THE MAN WHO HAD GREAT POSSESSIONS by Helen de Guerry Simpson

“He was no longer gracefully strong as the room was accustomed to see him, for he had forgotten to adjust that other appearance which here was his, and the clumsy and angular figure with which his mirror in the real world was familiar had leave to show itself.”

This a writerly tour de force that no review could possibly do justice to. A story about writer’s block? Paradoxically gauche, too, but inspiring what I dream to be a Big Book of Gauche Stories, Ghost characters that grow and flourish — and fight back at the author, or ironically with whom the author or his protagonist is in unrequited love, and this one is about a man with only one friend called Philip but a whole imaginative life whereby he created a real terrain with a woman who lives by having this written fiction about her, whence she then becomes autonomous.
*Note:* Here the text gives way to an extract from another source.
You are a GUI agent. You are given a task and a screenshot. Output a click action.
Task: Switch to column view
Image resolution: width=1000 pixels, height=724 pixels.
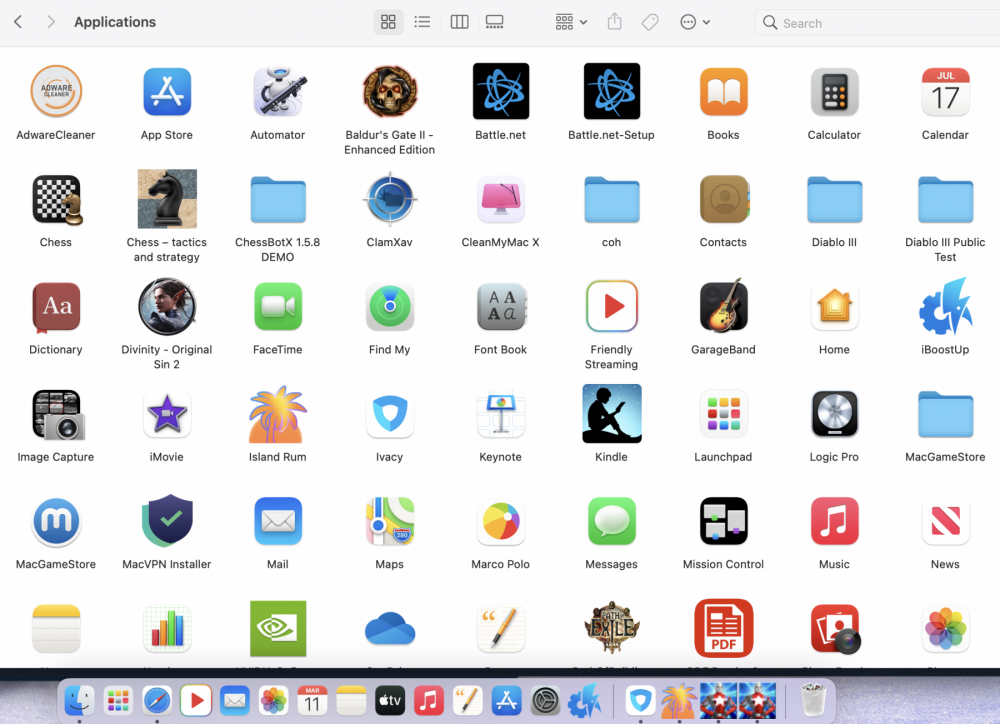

He seeks to retrieve the sole manuscript from the friend to whom he had sent it for comment, to reclaim the woman he had created… unless I have clumsily, if creatively, misinterpreted it all!
There is so much more in this work, and I guess its male author as fiction character has been effectively created by a female author, and here we experience a description of her being the one he truly seeks so as to reclaim her or to melt back into her or somehow to punish or even to love her without unrequitedness, the Guerry de Guerre and its rapprochements between fiction and reality?